Saved data entries:
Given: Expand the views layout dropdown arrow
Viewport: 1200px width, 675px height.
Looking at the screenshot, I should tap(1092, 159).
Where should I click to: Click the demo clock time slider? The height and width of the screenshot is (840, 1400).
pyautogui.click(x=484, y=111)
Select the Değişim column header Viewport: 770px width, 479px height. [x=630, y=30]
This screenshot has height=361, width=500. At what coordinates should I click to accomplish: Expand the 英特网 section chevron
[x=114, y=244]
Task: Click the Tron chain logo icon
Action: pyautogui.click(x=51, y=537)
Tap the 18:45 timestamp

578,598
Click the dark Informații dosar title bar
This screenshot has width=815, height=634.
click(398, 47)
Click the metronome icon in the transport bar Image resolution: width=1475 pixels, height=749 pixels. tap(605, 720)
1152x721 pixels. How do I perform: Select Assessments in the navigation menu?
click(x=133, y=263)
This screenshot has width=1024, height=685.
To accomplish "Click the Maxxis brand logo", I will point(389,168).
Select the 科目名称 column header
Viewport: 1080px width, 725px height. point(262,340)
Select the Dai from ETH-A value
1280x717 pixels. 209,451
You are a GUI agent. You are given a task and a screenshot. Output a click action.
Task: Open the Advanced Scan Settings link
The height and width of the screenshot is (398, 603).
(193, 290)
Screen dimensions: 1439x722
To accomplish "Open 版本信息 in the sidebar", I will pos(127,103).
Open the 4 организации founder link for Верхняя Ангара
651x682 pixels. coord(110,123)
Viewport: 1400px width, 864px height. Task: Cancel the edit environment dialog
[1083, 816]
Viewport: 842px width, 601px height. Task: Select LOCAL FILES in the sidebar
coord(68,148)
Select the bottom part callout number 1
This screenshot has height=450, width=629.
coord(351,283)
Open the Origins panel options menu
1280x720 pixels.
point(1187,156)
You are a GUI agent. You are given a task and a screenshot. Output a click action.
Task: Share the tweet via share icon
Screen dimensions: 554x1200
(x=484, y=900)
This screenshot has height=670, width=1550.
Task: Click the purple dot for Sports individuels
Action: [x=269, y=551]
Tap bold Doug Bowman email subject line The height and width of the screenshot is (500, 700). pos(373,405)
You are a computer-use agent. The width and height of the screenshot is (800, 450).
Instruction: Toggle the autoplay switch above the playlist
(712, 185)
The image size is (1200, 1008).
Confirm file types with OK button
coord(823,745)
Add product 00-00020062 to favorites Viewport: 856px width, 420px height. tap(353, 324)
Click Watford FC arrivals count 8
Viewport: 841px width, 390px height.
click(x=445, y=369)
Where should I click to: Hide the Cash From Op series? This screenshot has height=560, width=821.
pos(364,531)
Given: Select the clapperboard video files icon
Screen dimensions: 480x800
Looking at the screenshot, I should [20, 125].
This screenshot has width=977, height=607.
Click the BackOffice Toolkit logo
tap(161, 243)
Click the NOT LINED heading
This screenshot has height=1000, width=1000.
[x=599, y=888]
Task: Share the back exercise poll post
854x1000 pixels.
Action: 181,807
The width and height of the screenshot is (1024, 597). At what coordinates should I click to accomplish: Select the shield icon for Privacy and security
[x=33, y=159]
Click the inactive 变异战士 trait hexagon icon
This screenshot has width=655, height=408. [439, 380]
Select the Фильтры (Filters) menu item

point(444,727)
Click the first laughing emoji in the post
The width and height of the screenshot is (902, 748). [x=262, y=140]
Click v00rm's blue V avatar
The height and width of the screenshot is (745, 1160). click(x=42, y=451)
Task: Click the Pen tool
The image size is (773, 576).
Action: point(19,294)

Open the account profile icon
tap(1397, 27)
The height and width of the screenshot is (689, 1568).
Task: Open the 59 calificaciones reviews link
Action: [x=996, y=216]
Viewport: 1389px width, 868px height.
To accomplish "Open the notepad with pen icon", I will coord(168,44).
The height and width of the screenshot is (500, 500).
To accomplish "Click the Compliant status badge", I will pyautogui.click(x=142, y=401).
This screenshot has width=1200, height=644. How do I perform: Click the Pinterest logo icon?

Exercise requirements: Write out each record exactly, without addition or omission.

Answer below:
Given: Expand the views layout dropdown arrow
Viewport: 1200px width, 675px height.
Looking at the screenshot, I should tap(1092, 159).
Where should I click to: Click the demo clock time slider? The height and width of the screenshot is (840, 1400).
pyautogui.click(x=484, y=111)
Select the Değişim column header Viewport: 770px width, 479px height. [x=630, y=30]
This screenshot has height=361, width=500. At what coordinates should I click to accomplish: Expand the 英特网 section chevron
[x=114, y=244]
Task: Click the Tron chain logo icon
Action: pyautogui.click(x=51, y=537)
Tap the 18:45 timestamp

578,598
Click the dark Informații dosar title bar
This screenshot has width=815, height=634.
click(398, 47)
Click the metronome icon in the transport bar Image resolution: width=1475 pixels, height=749 pixels. tap(605, 720)
1152x721 pixels. How do I perform: Select Assessments in the navigation menu?
click(x=133, y=263)
This screenshot has width=1024, height=685.
To accomplish "Click the Maxxis brand logo", I will point(389,168).
Select the 科目名称 column header
Viewport: 1080px width, 725px height. point(262,340)
Select the Dai from ETH-A value
1280x717 pixels. 209,451
You are a GUI agent. You are given a task and a screenshot. Output a click action.
Task: Open the Advanced Scan Settings link
The height and width of the screenshot is (398, 603).
(193, 290)
Screen dimensions: 1439x722
To accomplish "Open 版本信息 in the sidebar", I will pos(127,103).
Open the 4 организации founder link for Верхняя Ангара
651x682 pixels. coord(110,123)
Viewport: 1400px width, 864px height. Task: Cancel the edit environment dialog
[1083, 816]
Viewport: 842px width, 601px height. Task: Select LOCAL FILES in the sidebar
coord(68,148)
Select the bottom part callout number 1
This screenshot has height=450, width=629.
coord(351,283)
Open the Origins panel options menu
1280x720 pixels.
point(1187,156)
You are a GUI agent. You are given a task and a screenshot. Output a click action.
Task: Share the tweet via share icon
Screen dimensions: 554x1200
(x=484, y=900)
This screenshot has height=670, width=1550.
Task: Click the purple dot for Sports individuels
Action: [x=269, y=551]
Tap bold Doug Bowman email subject line The height and width of the screenshot is (500, 700). pos(373,405)
You are a computer-use agent. The width and height of the screenshot is (800, 450).
Instruction: Toggle the autoplay switch above the playlist
(712, 185)
The image size is (1200, 1008).
Confirm file types with OK button
coord(823,745)
Add product 00-00020062 to favorites Viewport: 856px width, 420px height. tap(353, 324)
Click Watford FC arrivals count 8
Viewport: 841px width, 390px height.
click(x=445, y=369)
Where should I click to: Hide the Cash From Op series? This screenshot has height=560, width=821.
pos(364,531)
Given: Select the clapperboard video files icon
Screen dimensions: 480x800
Looking at the screenshot, I should [20, 125].
This screenshot has width=977, height=607.
Click the BackOffice Toolkit logo
tap(161, 243)
Click the NOT LINED heading
This screenshot has height=1000, width=1000.
[x=599, y=888]
Task: Share the back exercise poll post
854x1000 pixels.
Action: 181,807
The width and height of the screenshot is (1024, 597). At what coordinates should I click to accomplish: Select the shield icon for Privacy and security
[x=33, y=159]
Click the inactive 变异战士 trait hexagon icon
This screenshot has width=655, height=408. [439, 380]
Select the Фильтры (Filters) menu item

point(444,727)
Click the first laughing emoji in the post
The width and height of the screenshot is (902, 748). [x=262, y=140]
Click v00rm's blue V avatar
The height and width of the screenshot is (745, 1160). click(x=42, y=451)
Task: Click the Pen tool
The image size is (773, 576).
Action: point(19,294)

Open the account profile icon
tap(1397, 27)
The height and width of the screenshot is (689, 1568).
Task: Open the 59 calificaciones reviews link
Action: [x=996, y=216]
Viewport: 1389px width, 868px height.
To accomplish "Open the notepad with pen icon", I will coord(168,44).
The height and width of the screenshot is (500, 500).
To accomplish "Click the Compliant status badge", I will pyautogui.click(x=142, y=401).
This screenshot has width=1200, height=644. How do I perform: Click the Pinterest logo icon?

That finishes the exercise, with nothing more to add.